Chores and Children
Should our children be doing chores?
Growing up we had servants, sounds like we were royalty? Not really it was just something that most families had in Zimbabwe. We had 4 servants, 2 gardeners, a nanny, and a cook. They were all amazing and used to make sure that the whole of the house was running in order.
Moving to the UK and then having to start learning to clean, cook, pack washing away and all household chores was tough and I am forever grateful to our wonderful servants in Zimbabwe who did such a wonderful job to take care of us, we took it for granted!
I want to write about how chores help children.
For a lot of you who read this, you may have negative things to say BUT children can learn a lot from doing household chores.
Doing chores helps children learn about what they need to do to care for themselves, a home, and a family, they learn skills they can use in their adult lives, like preparing meals, cleaning, organising, and keeping a garden.
I don’t ever make Sophie do any chores, she always offers to help and she loves learning new things or how to do things and it started from simply getting her to make her bed, or tidy up her toys. These are all part of the everyday life skills that they will never lose.
Even a young child can start to help out if you choose activities that are right for their age. You can start with simple jobs like putting away their own toys. Chores like this send a message to your child that their contribution is important. Sharing chores can also help families work better and reduce family stress especially single parents. When children help out, chores get done sooner. This frees up time for the family to spend doing fun things together. It teaches them independence and responsibility. Chores help reinforce respect.
Some families will link pocket money to chores and some have chore charts. What I would say if you decide to pay pocket money for chores, explain the chores clearly so there’s no confusion or bargaining about what needs to be done and when. Or you can reward extra screen time. This can be up to you. Remember it's your own personal preference.
For me and my Little Lady I have shared, taught and explained the list of jobs I needed help with to her, from implementing this at a young age she does now step forward and asks to if I need help. It is so helpful.
It’s about teaching life skills that our children will use in their adult life.
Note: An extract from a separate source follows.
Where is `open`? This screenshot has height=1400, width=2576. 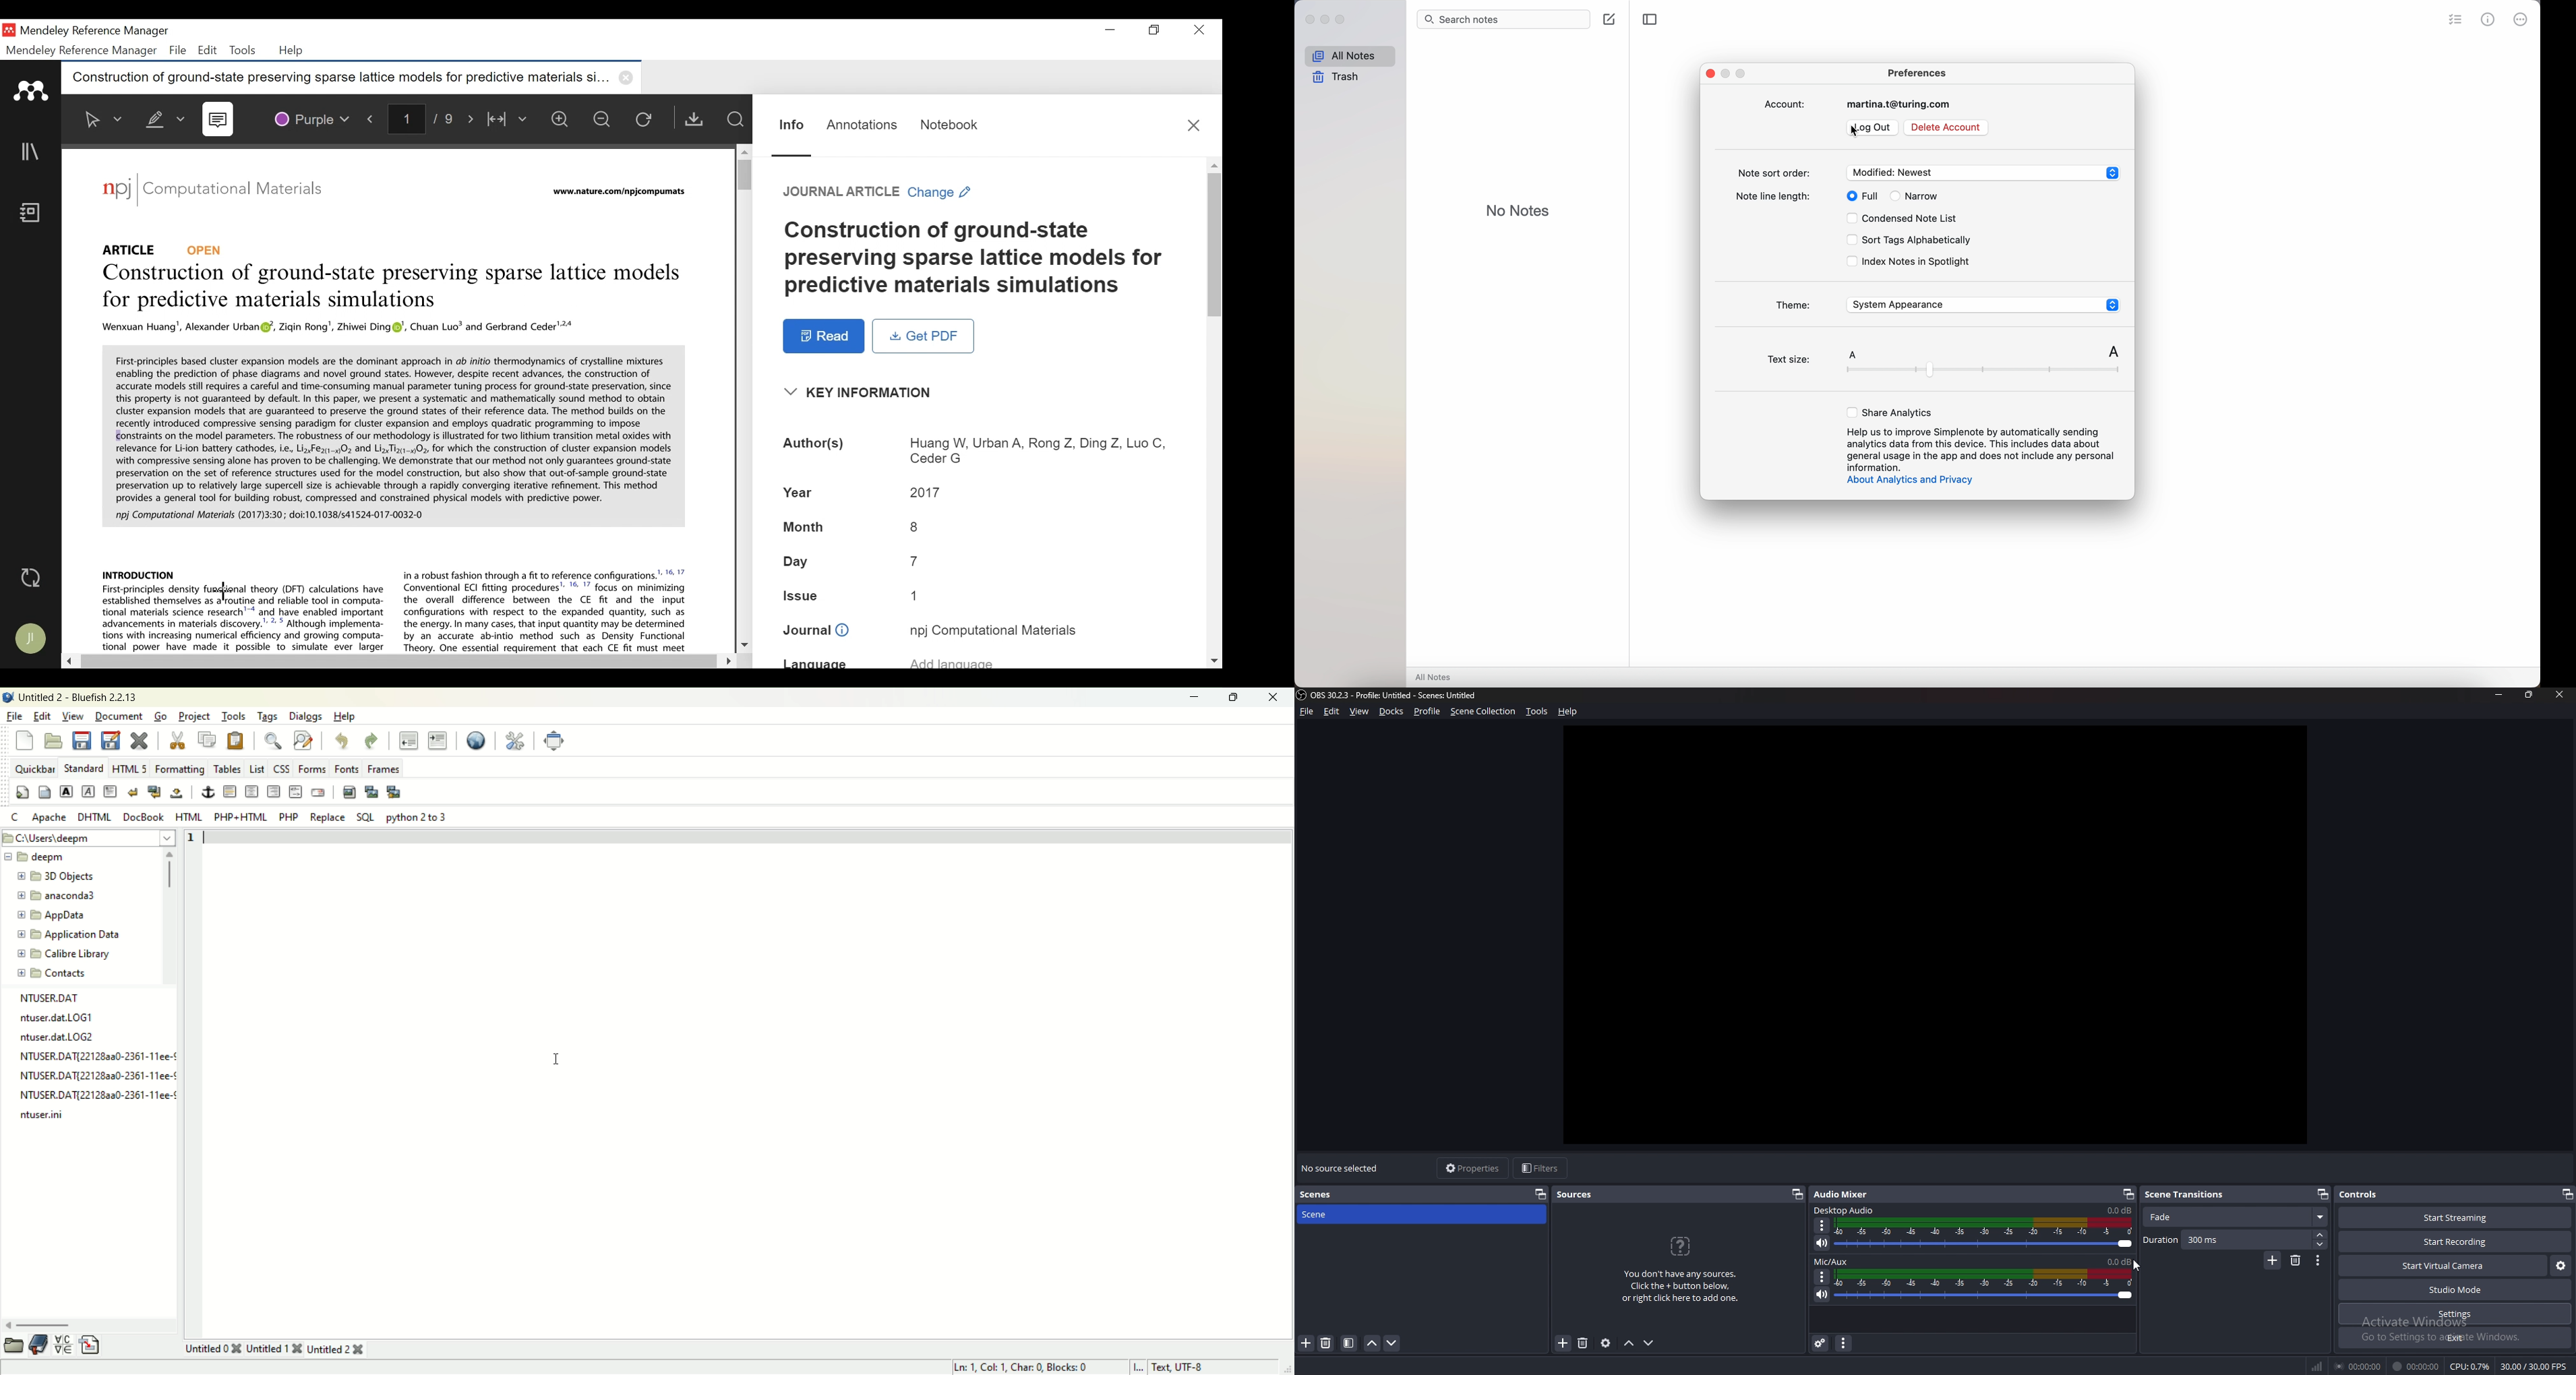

We have to teach them from young because if we don't who will?
To give you an idea Sophie loves to help with
Folding the washing - this is not my favourite chore and sometimes the pile gets so big
Unpacking the dishwasher
Basic washing up
Sorting the washing colours out
Unpacking the shopping
Laying the table
Dusting her bedroom as she likes a cleanroom.
Basic gardening - planting flowers, watering the flowers.
Helping cleaning the car
Making the bed
A tip I want to leave you with is rather than make your children do these things TEACH and EXPLAIN to them.
An idea if you have more than one child, I would then create a chore chart that way everyone knows what they need to do and what is expected of them.
Over the last 7 years, I am so blown away at how much my Little Lady takes on board and puts it into action.
I hope this has been helpful to you, it is something so simple but yet as parents we can by pass this and just end up doing everything.
I would love to know what your chores routines are like.